> WHAT THIS TASK INVOLVES: Transcribe the data in full and exactly, omitting any pictures.

> DATASET EXCERPTS:
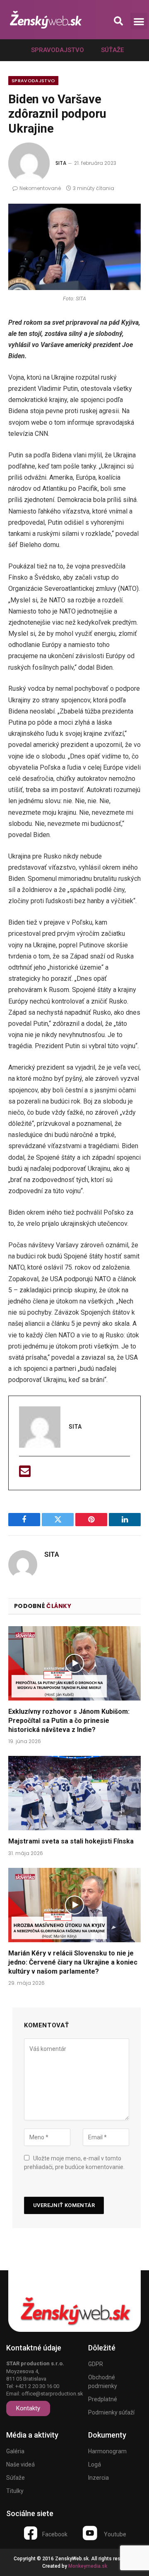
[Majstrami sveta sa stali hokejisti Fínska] (74, 1793)
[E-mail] (25, 1474)
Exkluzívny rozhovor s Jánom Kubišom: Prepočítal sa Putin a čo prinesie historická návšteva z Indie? (69, 1721)
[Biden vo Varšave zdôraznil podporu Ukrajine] (74, 247)
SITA (60, 163)
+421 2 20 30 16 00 (37, 2386)
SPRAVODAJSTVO (33, 80)
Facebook (54, 2534)
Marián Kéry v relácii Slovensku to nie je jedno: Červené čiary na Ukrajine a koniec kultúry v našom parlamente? (72, 1962)
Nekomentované (40, 188)
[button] (118, 21)
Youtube (115, 2534)
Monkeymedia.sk (87, 2566)
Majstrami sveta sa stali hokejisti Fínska (71, 1841)
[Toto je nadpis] (30, 2533)
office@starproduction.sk (52, 2393)
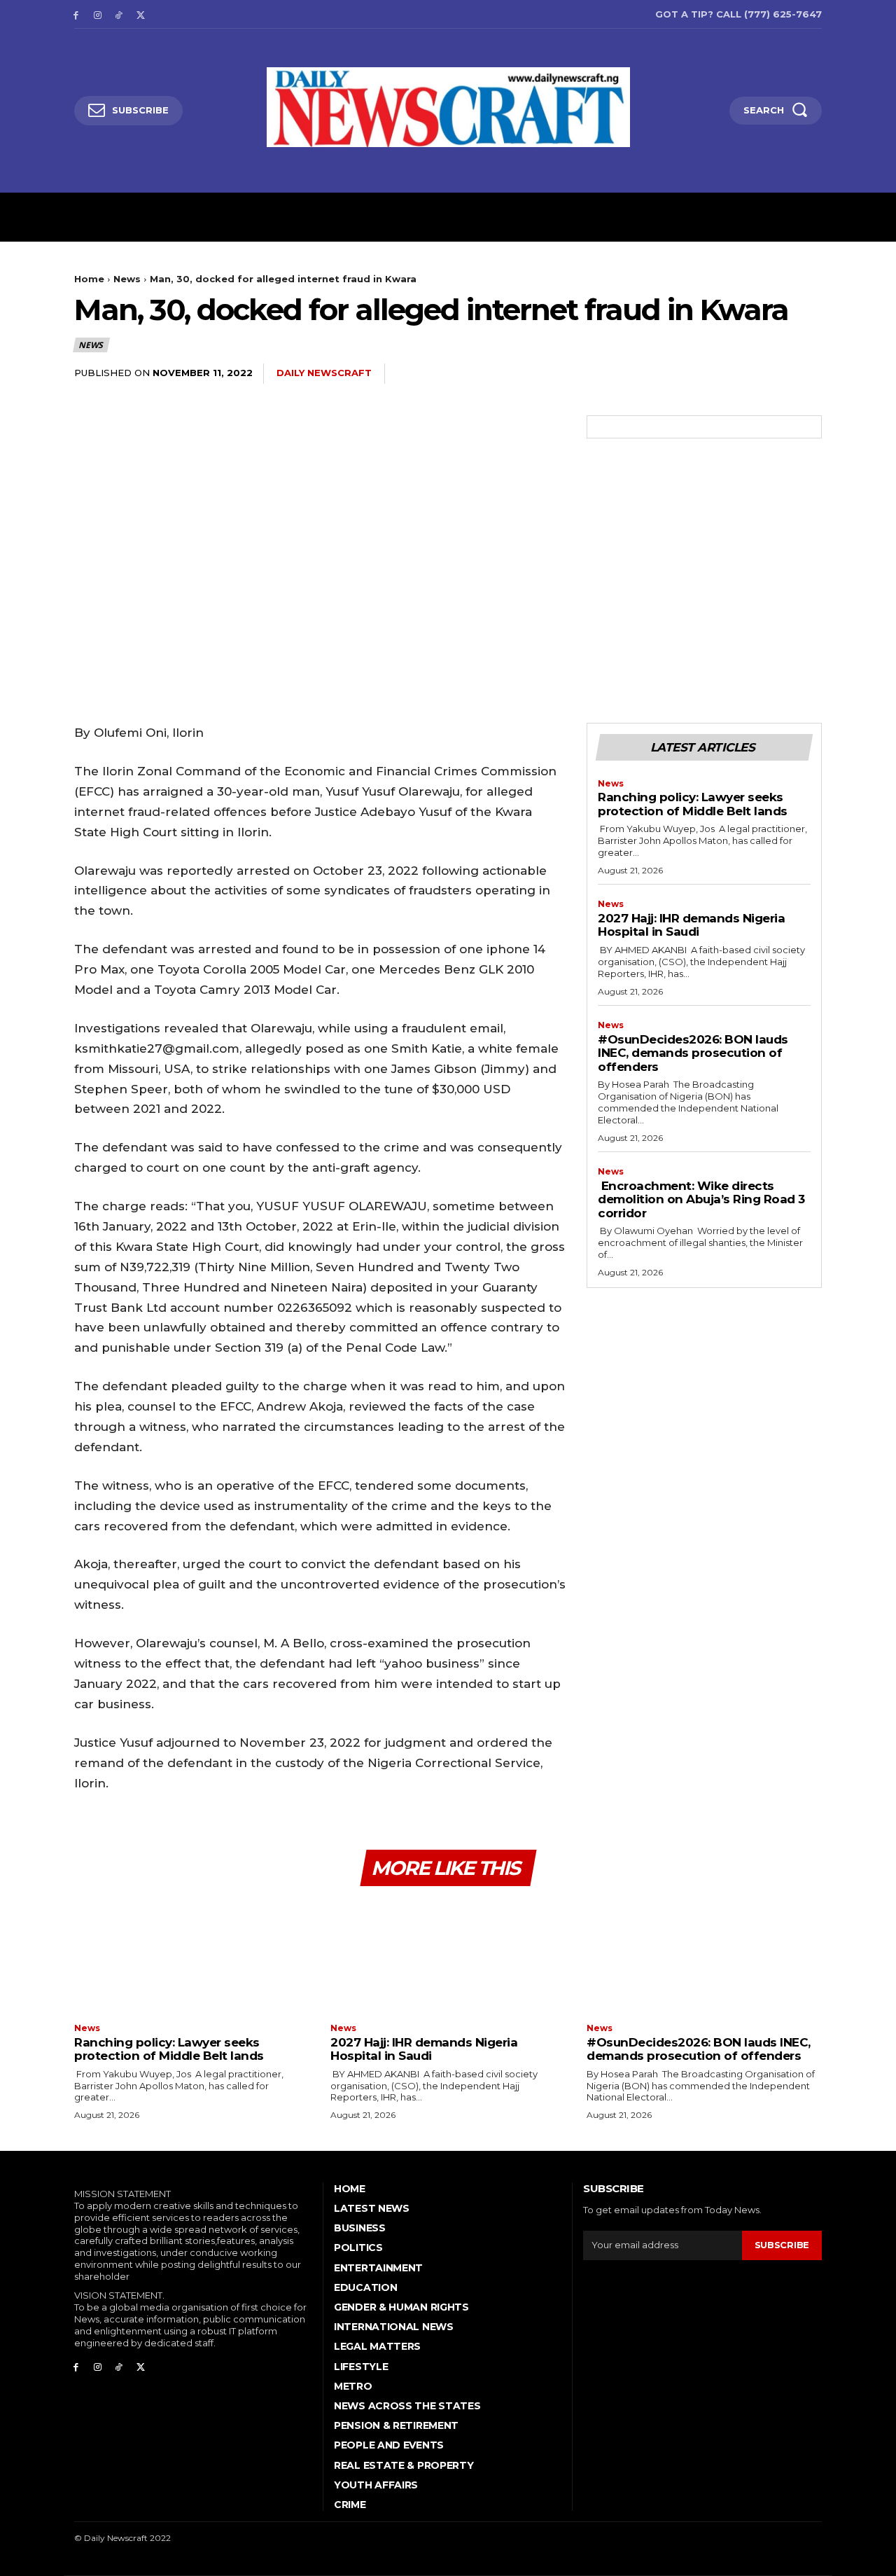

> RESPONSE:
[Majstrami sveta sa stali hokejisti Fínska] (74, 1793)
[E-mail] (25, 1474)
Exkluzívny rozhovor s Jánom Kubišom: Prepočítal sa Putin a čo prinesie historická návšteva z Indie? (69, 1721)
[Biden vo Varšave zdôraznil podporu Ukrajine] (74, 247)
SITA (60, 163)
+421 2 20 30 16 00 (37, 2386)
SPRAVODAJSTVO (33, 80)
Facebook (54, 2534)
Marián Kéry v relácii Slovensku to nie je jedno: Červené čiary na Ukrajine a koniec kultúry v našom parlamente? (72, 1962)
Nekomentované (40, 188)
[button] (118, 21)
Youtube (115, 2534)
Monkeymedia.sk (87, 2566)
Majstrami sveta sa stali hokejisti Fínska (71, 1841)
[Toto je nadpis] (30, 2533)
office@starproduction.sk (52, 2393)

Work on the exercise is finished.